Mit strategischem Weitblick, staatlicher Lenkung und enormem Investitionswillen hat China seit 1979 eines der beeindruckendsten Kapitel der Wirtschaftsgeschichte geschrieben – und die globale Wirtschaftsordnung nachhaltig verändert. Chinas industrielle Dominanz ist inzwischen unübersehbar: Es hat erfolgreich den technologischen Sprung vom einfachen verarbeitenden Gewerbe zur Hightech-Industrie vollzogen und produziert inzwischen mehr als alle Industrienationen zusammen. Besonders ausgeprägt ist diese Dominanz im Bereich klimafreundlicher Technologien wie Solarzellen, Windräder und batterieelektrische Fahrzeuge – dem Geschäft der Zukunft. Inzwischen denkt die EU-Kommission offen über einen Technologietransfer chinesischer Hersteller als Voraussetzung für Produktionsstätten in der EU nach. How the tables have turned!
Die bisher größte Datengrundlage
Dennoch herrschen hierzulande einige Missverständnisse über die Quellen des chinesischen Erfolgs. Weder beruht die Industriepolitik ausschließlich auf Subventionen, noch wird sie nur von oben nach unten autoritär durchgesetzt. Diese Zusammenhänge beleuchtet eine bemerkenswerte neue Studie von Hanming Fang, Ming Li und Guangli Lu für das US-amerikanische National Bureau of Economic Research (NBER). Sie analysieren mit künstlicher Intelligenz mehrere Millionen Regierungsdokumente im Zeitraum 2000 bis 2022, die von der nationalen bis auf die kommunale Ebene formuliert worden sind. Dieser enorme Textkorpus wird mit feinkörnigen Firmendaten ergänzt, um die Auswirkungen der Politik zu messen.
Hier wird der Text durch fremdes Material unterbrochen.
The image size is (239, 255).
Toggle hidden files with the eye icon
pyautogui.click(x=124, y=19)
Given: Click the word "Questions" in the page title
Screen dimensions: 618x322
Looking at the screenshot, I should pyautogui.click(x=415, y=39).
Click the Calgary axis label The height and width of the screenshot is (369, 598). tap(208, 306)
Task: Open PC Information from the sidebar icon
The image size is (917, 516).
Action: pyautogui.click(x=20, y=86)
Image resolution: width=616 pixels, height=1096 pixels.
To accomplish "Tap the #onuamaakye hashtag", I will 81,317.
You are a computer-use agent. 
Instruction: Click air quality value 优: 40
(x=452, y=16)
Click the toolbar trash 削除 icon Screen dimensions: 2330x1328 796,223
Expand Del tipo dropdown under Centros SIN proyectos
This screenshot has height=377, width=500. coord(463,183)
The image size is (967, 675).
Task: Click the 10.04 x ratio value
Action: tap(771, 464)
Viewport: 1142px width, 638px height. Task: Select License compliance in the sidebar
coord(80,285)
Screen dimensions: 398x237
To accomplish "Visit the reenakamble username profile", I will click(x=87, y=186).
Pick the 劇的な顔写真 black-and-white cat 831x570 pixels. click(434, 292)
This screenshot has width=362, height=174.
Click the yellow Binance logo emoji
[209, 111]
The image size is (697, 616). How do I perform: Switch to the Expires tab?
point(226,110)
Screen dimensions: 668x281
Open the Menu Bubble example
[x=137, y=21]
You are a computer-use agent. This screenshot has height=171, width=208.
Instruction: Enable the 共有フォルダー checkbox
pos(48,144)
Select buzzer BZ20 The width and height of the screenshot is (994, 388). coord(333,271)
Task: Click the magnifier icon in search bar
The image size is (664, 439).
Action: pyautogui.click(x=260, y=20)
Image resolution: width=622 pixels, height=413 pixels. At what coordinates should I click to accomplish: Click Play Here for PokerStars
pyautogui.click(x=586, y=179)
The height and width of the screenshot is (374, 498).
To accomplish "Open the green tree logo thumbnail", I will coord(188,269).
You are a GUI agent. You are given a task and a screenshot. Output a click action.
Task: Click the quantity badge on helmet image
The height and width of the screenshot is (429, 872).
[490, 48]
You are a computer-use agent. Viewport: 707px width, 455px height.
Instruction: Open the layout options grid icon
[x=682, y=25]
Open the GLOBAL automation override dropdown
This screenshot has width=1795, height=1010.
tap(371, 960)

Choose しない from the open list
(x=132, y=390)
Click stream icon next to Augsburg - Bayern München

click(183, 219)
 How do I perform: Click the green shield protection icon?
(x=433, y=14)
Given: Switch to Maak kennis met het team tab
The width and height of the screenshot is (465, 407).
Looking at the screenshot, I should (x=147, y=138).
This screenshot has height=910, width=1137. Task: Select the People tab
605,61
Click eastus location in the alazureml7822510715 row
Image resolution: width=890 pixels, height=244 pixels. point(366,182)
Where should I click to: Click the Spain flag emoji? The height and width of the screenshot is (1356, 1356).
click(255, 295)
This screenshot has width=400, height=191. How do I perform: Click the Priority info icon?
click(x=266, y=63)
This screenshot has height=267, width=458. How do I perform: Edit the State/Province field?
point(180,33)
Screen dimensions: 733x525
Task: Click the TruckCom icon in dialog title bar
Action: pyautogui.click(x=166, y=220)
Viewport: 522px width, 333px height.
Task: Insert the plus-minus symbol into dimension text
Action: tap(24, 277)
Mit diesem Datensatz, ihrer breiten Fragestellung und den Möglichkeiten aktueller large language models (LLMs) überwinden die Forscherinnen und Forscher die Einschränkungen früherer Studien, die sich entweder auf einzelne Initiativen wie »Made in China 2025« konzentrierten oder Regierungsdokumente nach einzelnen Stichwörtern durchsuchten. Damit konnten sie auf eine bisher einmalige Weise die Zusammenhänge zwischen den großen Richtlinien und der kleinteiligen lokalen Ausdifferenzierung chinesischer Industriepolitik über einen großen Zeitraum analysieren.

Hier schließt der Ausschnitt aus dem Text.